Estaba siendo cruel, lo sabía. Pero se estaba jugando mucho. Eso sin mencionar que de verdad se sentía afectada por la tragedia de los Winchester.

-No me hables de mi hermano- la amenazó -¿Qué sabes tú de él?

-Se que solo pensaba en que tú le perdonaras. Déjame ayudarte –buscaba golpear bajo –a encontrar la manera de traerlo de nuevo. Pero no puedo hacerlo si estás aquí sentado. Necesito que vuelvas, Dean. Y que busques junto a mí….

Él no respondió.

-De acuerdo. Tú ganas- le dijo ella finalmente.-Pero si en algún momento cambias de opinión… sabes donde estaré… Piénsalo.

-Adiós.

-Adiós. Por cierto… tienes una bonita casa… y una hermosa familia.

-Gracias.- respondió Dean con cierta amargura. Ella hablaba con sinceridad, y le había hecho el peor cumplido del mundo.


-¡Vaya! Qué trágico. Estás en graves problemas.- dijo Crowley con sarcasmo, disfrutando de la agonía psicológica de la muchacha -Creí que no soportabas los bares…

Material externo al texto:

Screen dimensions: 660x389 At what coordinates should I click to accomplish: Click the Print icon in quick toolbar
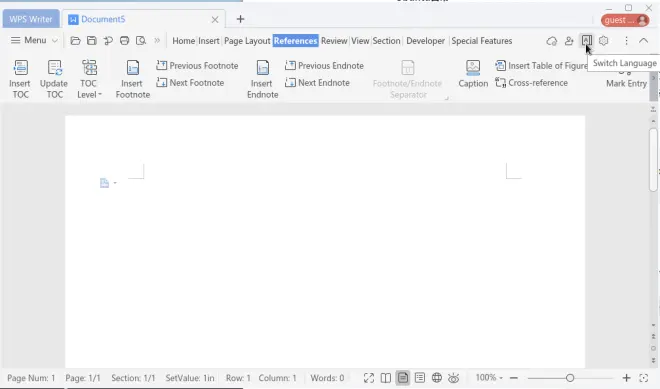click(124, 41)
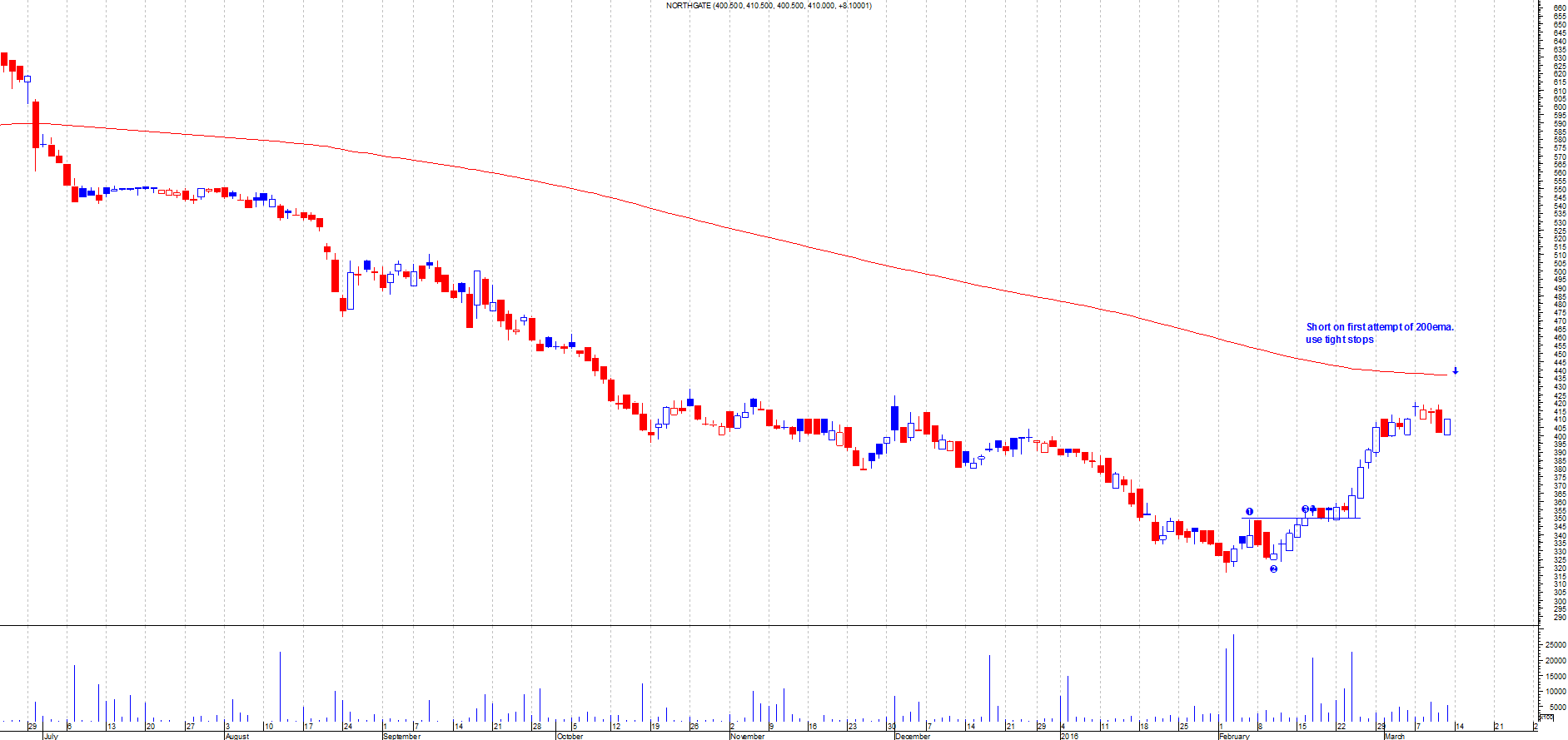Click the December label on date axis
Viewport: 1568px width, 740px height.
coord(913,736)

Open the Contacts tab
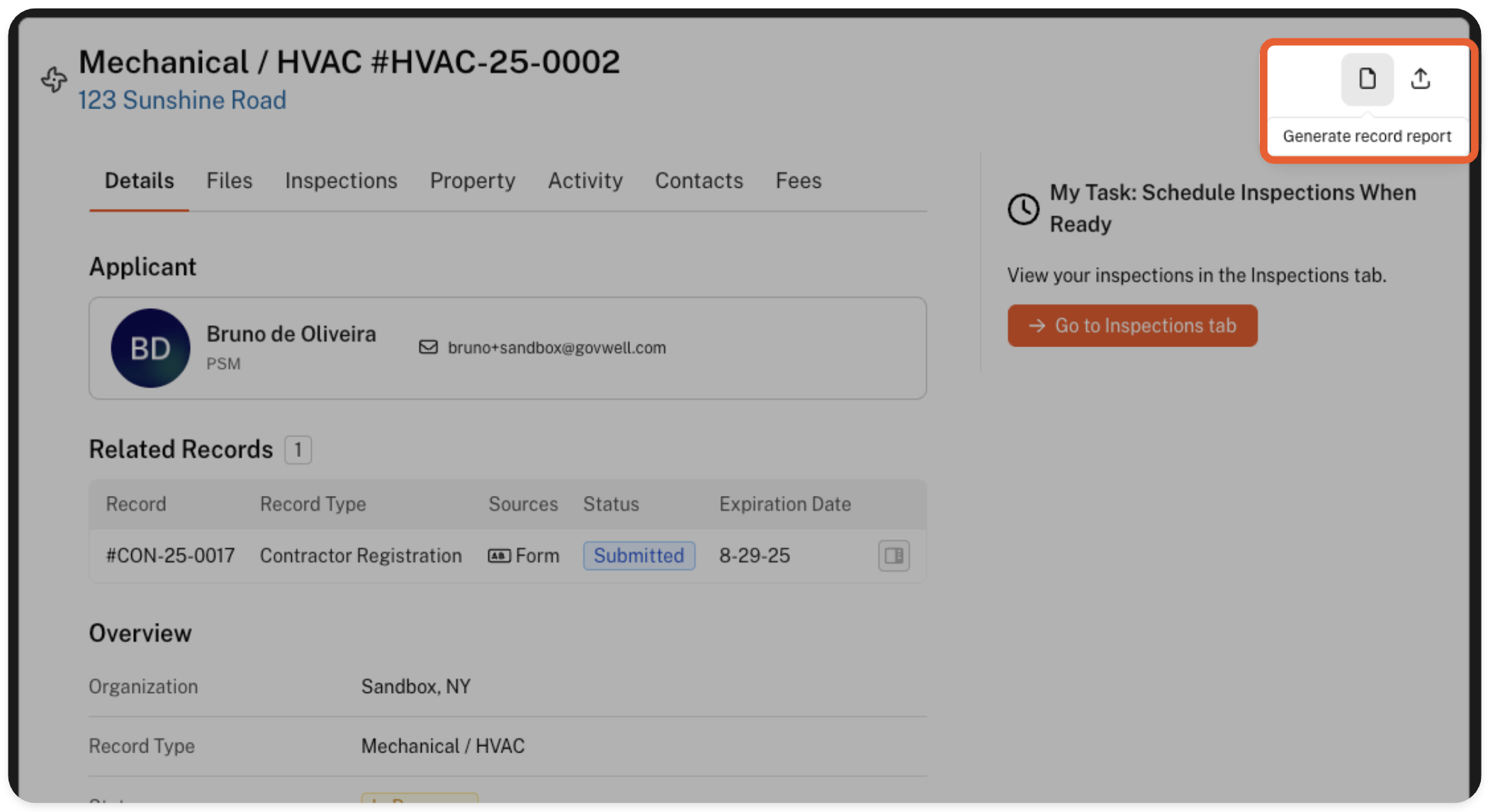pos(699,181)
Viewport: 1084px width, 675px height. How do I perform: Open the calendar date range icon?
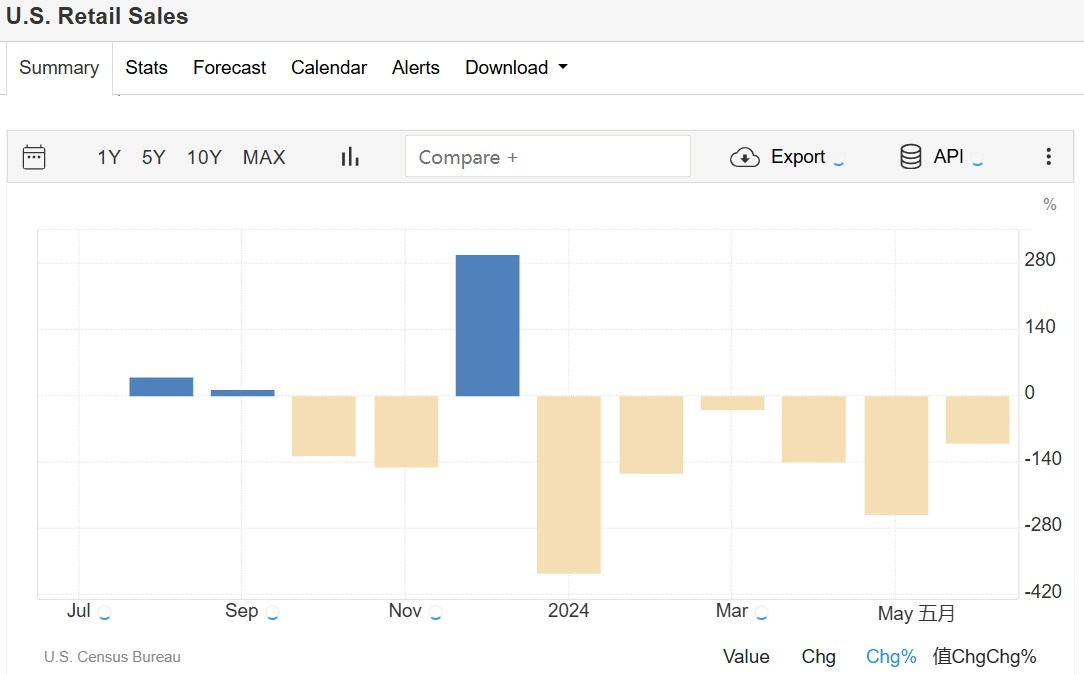(34, 157)
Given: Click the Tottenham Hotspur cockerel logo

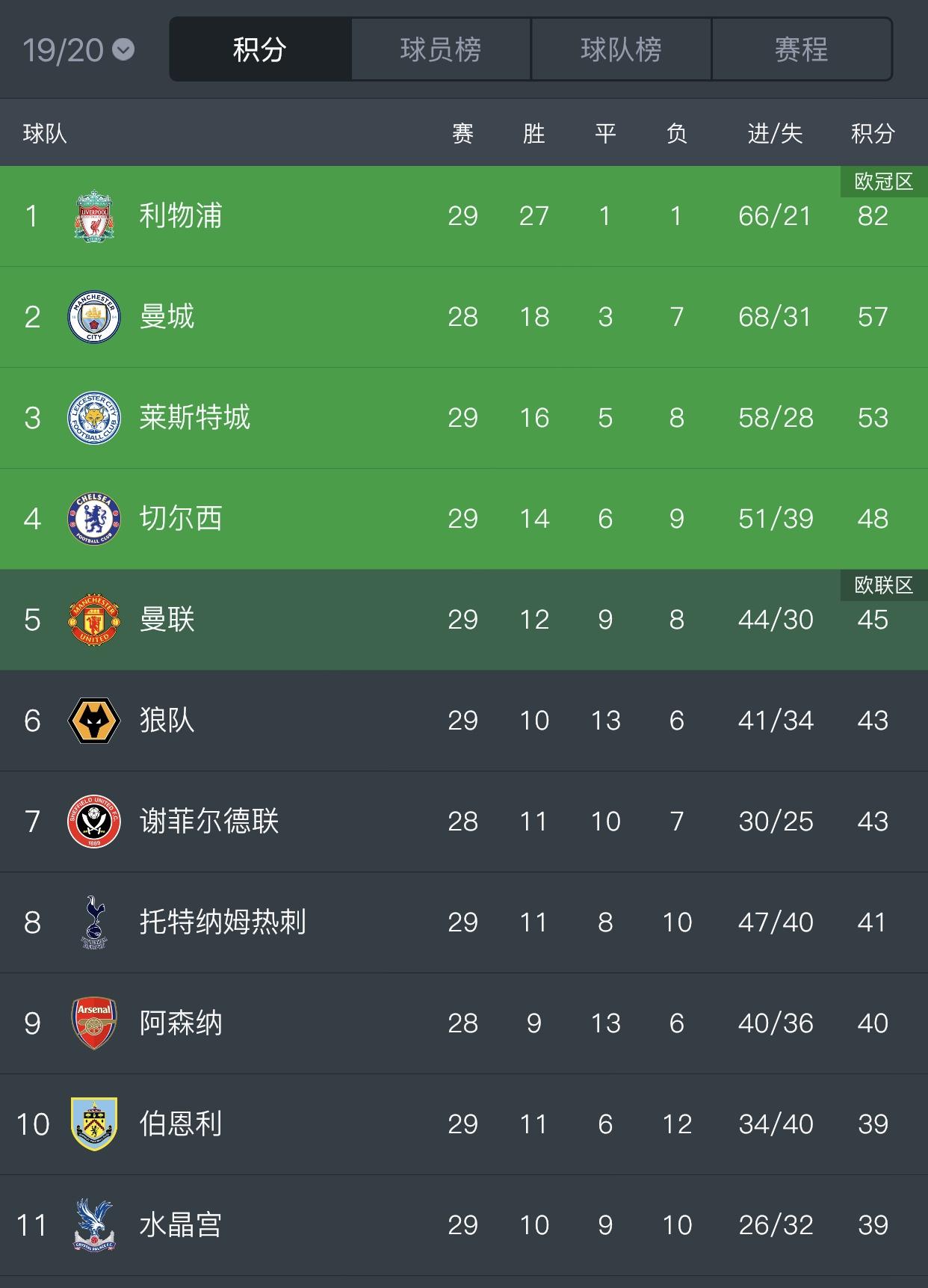Looking at the screenshot, I should pos(94,922).
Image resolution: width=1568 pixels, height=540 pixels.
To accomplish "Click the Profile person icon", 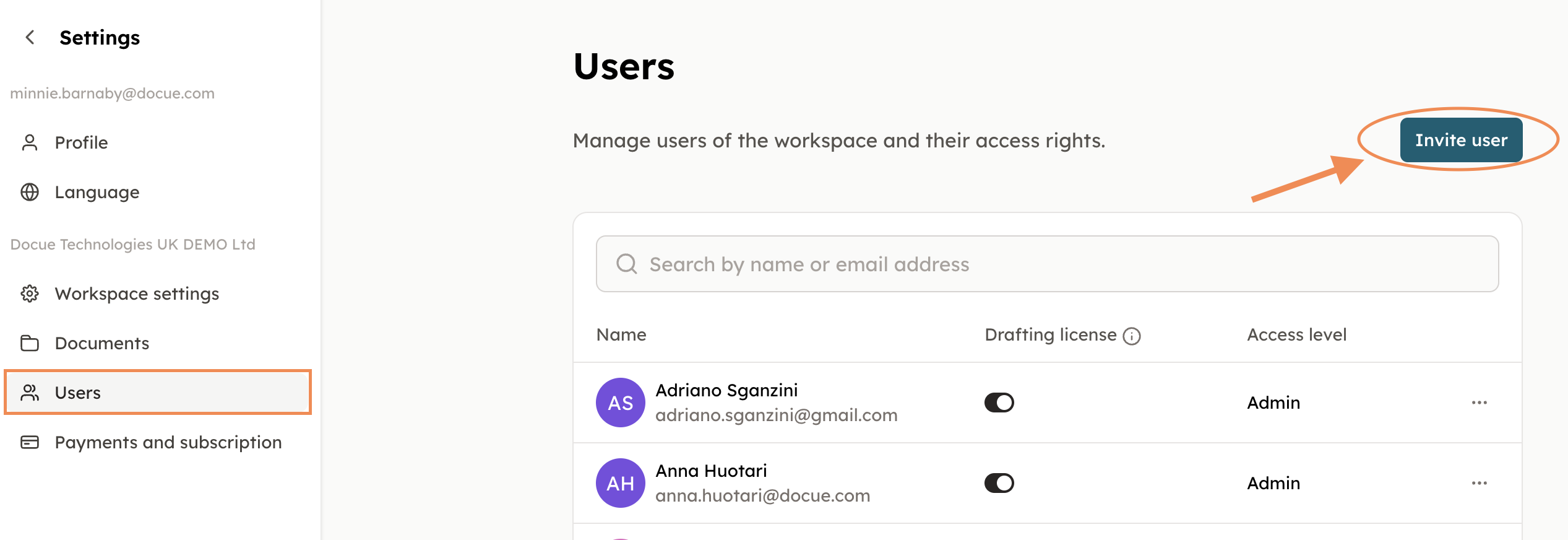I will pos(30,142).
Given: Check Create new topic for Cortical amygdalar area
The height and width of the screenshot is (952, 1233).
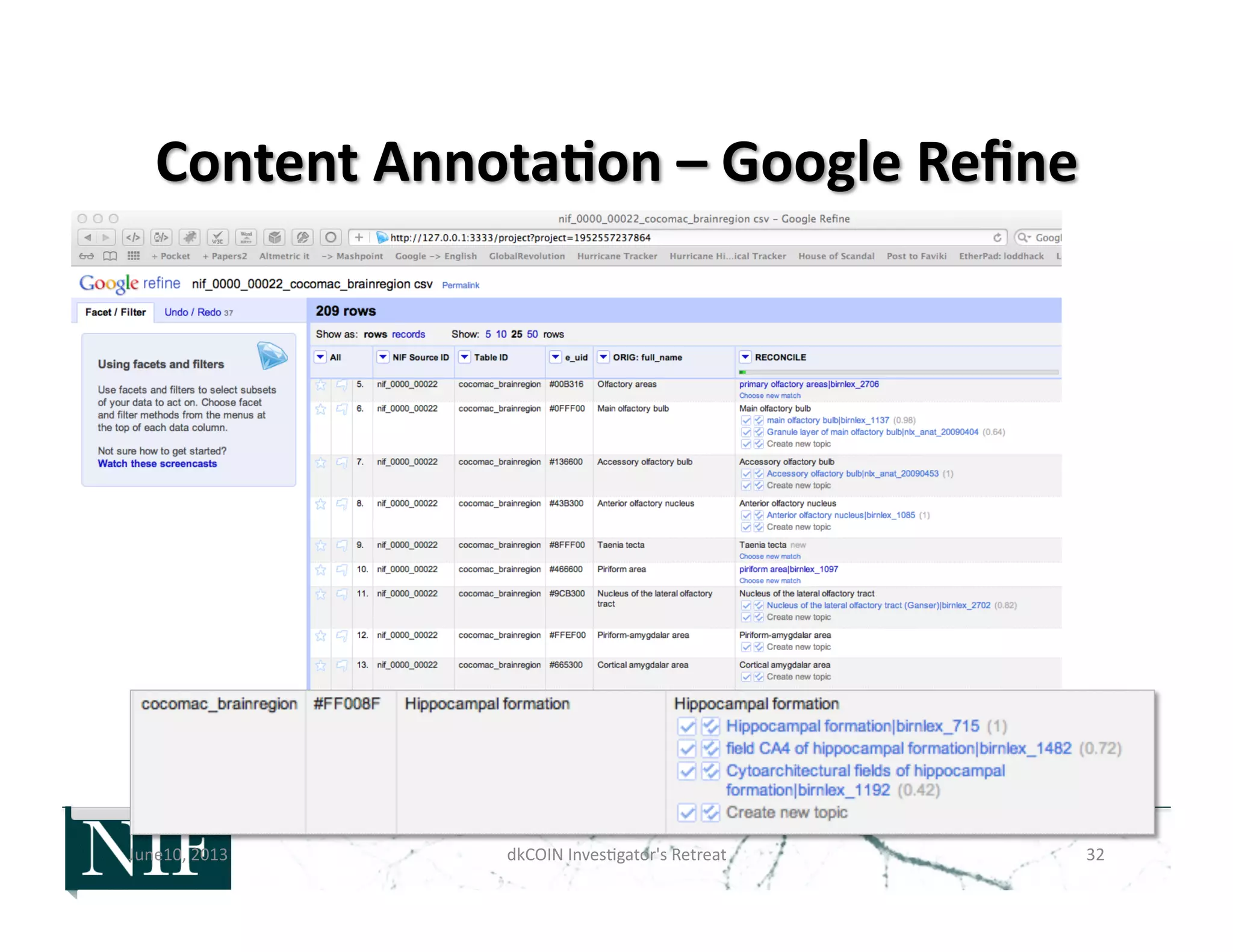Looking at the screenshot, I should click(x=746, y=677).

- Un miedo más… un miedo menos… ¡Que más da…! ¿Vienes a cobrarte?- le preguntó ella mientras ordenaba otro whisky.

-Naaaa… ¡Claro que no! Solo quería ponerte algo de presión…

-¿Juegas conmigo? Por qué no es divertido….

-Sabía que no lo lograrías…

-¿Y por qué me lo has pedido?

-Porque no quería pasar a la fase dos. Y… es que eso… no va a gustarte. Cuando te diga lo que haremos… desearás haberle convencido. ¡Anda! Deja eso. Tenemos que hablar.


-¡A buena hora llegas…!- le reprochó Crowley a Castiel.

-Lo siento… estaba ocupado.

-Cass…- dijo Erika corriendo a abrazarlo - ¿Dónde has estado?

-En… el cielo.- respondió dubitativo.

-Castiel, ¿Por qué tengo que enterarme por Crowley de que tienes problemas?-cuestionó ella con pesar sin separarse de su lado.

-Es… que… yo…

-¡Nada...! Cass. Estoy tan decepcionada… yo te quiero. Eres mi amigo. Haría lo que fuera por ti… ¿Quieres decirme qué es lo que pasa?

-Es Raphael…

Erika cambió su gesto de dolor por uno más serio. Miró a Crowley expectante.

-¿Qué hay con Raphael?

-Que está enfadado….-dijo el ángel.

-Qué se ha cabreado porque le arruinamos la fiesta. Y le mandamos a su hermanito querido al foso…-interrumpió Crowley.

-Quiere continuar lo que Lucifer comenzó…

-¿Quiere reiniciar el Apocalipsis?- preguntó ella con cara de pánico -¿puede hacerlo?

-Así es- dijo el demonio.- es por eso que necesitamos a Dean. Tenemos que pararle.

-¡NO!- se enfadó Castiel- Ya te he dicho que dejemos a Dean en paz.

-Pues entonces no nos queda otra chance que el plan b…-agregó el de negro encogiéndose de hombros.

-¿Cuál sería el plan b…?

-Es arriesgado… pero necesitamos ayuda- se excusó Castiel.

-Vamos a sacar a Sammy del agujero.- comentó Crowley con entusiasmo.

-¿Y quién hará semejante estupidez?- preguntó ella divertida.

Los dos la miraron fijamente. Castiel con gesto de culpa. Crowley con su clásica media sonrisa perversa en el rostro.

-Oh…. ¡NO!- se quejó ella.

-Oh…. ¡SI!- se burló el demonio.

-Yo no bajaré ahí…- dijo al borde de una crisis de nervios.

-¿Tengo que recordarte de nuevo nuestro trato? Porque en verdad que es muy molesto tener que hacerlo a cada rato.

-¿Y cuál es la puñetera diferencia entre quedar atrapada en esa asquerosa jaula o que tú me arrastres al infierno?

-No irías sola… - aclaró el ángel de la gabardina.- Crowley irá contigo. Él te protegerá…Y todo se hará bajo mi supervisión.

Ella le dirigió una mirada interrogante.

-¡Seguro…cariño! Estarás en buenas manos. ¿O es que no confías en mí…?-cuestionó Crowley con sarcasmo.

-Si no confías en Crowley, al menos ten fe en mí- dijo Castiel con seriedad.

-¿Y si tienes que decidir entre impedirles escapar y recuperarme a mí…? ¿Qué harás Castiel?-preguntó ella con sarcasmo.

-Eres una inversión considerable para que yo permita que la jaula se vuelva a cerrar sin que tú salgas- aclaró Crowley.

Se hizo un silencio.

-¿Por qué tengo que ser yo?

-Porque yo no puedo –dijo Castiel –Me vigilan. Si me meto ahí todo el cielo lo sabrá... Vosotros podéis camuflaros. Pero yo no. Y podrían aprovechar la ocasión, sabotear nuestro plan y liberar a Lucifer y a Miguel.

-Cass es ahora el enemigo público número uno. –aseguró Crowley.

-¿Qué tengo que hacer?- preguntó la chica finalmente.